▶ [Your goal] Render the rows below, from the line containing "Task: Select the Rebounds cell showing 1" through the line containing "[x=1135, y=78]", as a Markdown table with the columns Index and Text, numbering each line and leaving out blank lines.
--- begin Task input ---
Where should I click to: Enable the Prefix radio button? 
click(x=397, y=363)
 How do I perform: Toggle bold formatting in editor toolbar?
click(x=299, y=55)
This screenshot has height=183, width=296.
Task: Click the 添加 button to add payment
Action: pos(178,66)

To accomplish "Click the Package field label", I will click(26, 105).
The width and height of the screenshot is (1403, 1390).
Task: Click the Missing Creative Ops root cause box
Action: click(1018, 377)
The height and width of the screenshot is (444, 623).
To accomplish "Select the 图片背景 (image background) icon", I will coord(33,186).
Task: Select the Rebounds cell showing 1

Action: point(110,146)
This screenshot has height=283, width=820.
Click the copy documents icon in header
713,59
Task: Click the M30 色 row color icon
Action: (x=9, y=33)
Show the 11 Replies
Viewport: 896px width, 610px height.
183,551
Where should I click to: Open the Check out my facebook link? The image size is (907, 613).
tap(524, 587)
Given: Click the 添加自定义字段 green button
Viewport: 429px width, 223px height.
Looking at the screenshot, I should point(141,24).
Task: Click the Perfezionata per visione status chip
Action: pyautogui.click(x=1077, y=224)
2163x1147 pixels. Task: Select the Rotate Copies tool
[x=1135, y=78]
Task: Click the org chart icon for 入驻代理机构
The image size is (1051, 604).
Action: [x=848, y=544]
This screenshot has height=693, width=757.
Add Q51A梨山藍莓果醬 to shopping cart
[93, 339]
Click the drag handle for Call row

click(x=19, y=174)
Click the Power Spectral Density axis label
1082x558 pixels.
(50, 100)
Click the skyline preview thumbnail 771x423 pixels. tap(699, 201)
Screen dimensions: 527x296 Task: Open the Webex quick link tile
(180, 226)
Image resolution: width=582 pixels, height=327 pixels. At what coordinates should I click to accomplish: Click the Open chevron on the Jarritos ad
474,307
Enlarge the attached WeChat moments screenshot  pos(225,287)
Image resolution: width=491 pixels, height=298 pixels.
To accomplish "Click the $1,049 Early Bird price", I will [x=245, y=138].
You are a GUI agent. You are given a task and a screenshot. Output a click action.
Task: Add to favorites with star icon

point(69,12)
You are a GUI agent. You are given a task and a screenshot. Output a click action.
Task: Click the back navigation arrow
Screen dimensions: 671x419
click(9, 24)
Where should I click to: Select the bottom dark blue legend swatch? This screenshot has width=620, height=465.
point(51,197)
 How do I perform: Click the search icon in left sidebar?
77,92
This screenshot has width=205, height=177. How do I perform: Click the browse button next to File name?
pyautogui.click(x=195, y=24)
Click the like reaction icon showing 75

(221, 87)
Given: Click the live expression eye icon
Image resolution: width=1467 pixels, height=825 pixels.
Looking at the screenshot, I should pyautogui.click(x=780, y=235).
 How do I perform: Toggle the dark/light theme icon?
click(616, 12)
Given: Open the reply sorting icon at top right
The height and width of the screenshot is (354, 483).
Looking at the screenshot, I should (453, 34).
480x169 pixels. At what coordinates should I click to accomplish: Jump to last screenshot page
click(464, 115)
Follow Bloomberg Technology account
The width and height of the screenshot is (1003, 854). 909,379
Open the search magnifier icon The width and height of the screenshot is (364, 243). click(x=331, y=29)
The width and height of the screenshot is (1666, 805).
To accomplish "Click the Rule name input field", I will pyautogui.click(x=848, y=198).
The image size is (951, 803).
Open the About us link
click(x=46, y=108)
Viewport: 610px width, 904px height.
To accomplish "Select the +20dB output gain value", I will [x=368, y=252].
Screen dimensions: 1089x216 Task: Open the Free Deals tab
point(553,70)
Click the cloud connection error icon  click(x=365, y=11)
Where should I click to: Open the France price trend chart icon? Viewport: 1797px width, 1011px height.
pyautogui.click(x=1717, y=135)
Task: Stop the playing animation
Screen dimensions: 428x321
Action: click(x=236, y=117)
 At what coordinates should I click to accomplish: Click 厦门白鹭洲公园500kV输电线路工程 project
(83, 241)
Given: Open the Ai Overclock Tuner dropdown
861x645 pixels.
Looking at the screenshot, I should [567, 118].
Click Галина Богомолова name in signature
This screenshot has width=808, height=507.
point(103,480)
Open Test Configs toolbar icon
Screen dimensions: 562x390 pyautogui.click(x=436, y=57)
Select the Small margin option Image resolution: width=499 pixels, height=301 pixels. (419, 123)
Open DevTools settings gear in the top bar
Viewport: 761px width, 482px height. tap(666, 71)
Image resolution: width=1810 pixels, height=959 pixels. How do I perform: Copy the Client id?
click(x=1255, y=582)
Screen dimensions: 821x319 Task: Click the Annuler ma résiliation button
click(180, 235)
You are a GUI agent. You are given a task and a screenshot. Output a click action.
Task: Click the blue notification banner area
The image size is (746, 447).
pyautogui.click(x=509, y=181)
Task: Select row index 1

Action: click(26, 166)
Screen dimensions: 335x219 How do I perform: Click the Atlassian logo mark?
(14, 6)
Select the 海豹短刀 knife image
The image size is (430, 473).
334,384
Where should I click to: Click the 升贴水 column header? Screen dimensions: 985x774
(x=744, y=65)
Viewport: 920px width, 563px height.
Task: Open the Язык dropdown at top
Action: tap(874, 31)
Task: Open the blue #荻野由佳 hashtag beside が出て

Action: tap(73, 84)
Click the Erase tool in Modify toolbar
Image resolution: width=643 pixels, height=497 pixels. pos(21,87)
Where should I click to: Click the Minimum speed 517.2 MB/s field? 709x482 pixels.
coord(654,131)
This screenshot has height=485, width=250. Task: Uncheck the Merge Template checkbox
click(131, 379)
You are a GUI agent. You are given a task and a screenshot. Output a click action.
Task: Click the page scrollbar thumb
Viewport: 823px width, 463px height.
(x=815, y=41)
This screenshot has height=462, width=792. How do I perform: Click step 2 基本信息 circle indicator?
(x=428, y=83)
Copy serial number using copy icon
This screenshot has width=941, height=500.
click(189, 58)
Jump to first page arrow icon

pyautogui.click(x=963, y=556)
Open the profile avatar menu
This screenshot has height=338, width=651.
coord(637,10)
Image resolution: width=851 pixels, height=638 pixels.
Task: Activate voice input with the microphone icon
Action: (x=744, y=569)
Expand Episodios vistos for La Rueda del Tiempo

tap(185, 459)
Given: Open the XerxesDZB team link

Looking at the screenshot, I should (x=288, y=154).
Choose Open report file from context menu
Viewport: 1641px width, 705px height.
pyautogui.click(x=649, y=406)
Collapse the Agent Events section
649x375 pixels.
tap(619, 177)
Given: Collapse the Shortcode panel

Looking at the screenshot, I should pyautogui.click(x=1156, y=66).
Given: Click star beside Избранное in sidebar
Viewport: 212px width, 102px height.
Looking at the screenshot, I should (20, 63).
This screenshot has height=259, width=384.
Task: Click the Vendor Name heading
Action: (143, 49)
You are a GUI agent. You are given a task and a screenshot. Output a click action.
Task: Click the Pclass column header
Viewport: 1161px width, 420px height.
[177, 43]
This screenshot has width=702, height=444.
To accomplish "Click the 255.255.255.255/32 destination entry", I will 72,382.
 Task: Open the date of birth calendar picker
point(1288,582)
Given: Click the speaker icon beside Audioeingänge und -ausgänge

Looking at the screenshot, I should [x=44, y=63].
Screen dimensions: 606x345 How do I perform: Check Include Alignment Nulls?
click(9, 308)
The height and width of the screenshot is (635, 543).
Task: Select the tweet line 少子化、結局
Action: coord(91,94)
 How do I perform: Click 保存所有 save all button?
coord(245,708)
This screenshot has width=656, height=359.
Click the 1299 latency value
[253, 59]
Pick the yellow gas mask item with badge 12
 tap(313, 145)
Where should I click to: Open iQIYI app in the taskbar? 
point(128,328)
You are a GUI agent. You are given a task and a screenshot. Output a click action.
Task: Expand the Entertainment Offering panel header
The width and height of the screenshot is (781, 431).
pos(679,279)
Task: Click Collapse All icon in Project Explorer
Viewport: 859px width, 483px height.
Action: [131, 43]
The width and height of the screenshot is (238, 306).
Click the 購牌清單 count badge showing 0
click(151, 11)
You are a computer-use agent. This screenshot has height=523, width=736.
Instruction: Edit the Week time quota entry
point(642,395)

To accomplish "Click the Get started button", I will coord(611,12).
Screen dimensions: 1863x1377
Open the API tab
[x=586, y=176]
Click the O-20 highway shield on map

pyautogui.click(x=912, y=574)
--- end Task input ---
▶ [Solved problem]
| Index | Text |
|---|---|
| 1 | Task: Select the Rebounds cell showing 1 |
| 2 | Action: point(110,146) |
| 3 | This screenshot has height=283, width=820. |
| 4 | Click the copy documents icon in header |
| 5 | 713,59 |
| 6 | Task: Click the M30 色 row color icon |
| 7 | Action: (x=9, y=33) |
| 8 | Show the 11 Replies |
| 9 | Viewport: 896px width, 610px height. |
| 10 | 183,551 |
| 11 | Where should I click to: Open the Check out my facebook link? The image size is (907, 613). |
| 12 | tap(524, 587) |
| 13 | Given: Click the 添加自定义字段 green button |
| 14 | Viewport: 429px width, 223px height. |
| 15 | Looking at the screenshot, I should point(141,24). |
| 16 | Task: Click the Perfezionata per visione status chip |
| 17 | Action: pyautogui.click(x=1077, y=224) |
| 18 | 2163x1147 pixels. Task: Select the Rotate Copies tool |
| 19 | [x=1135, y=78] |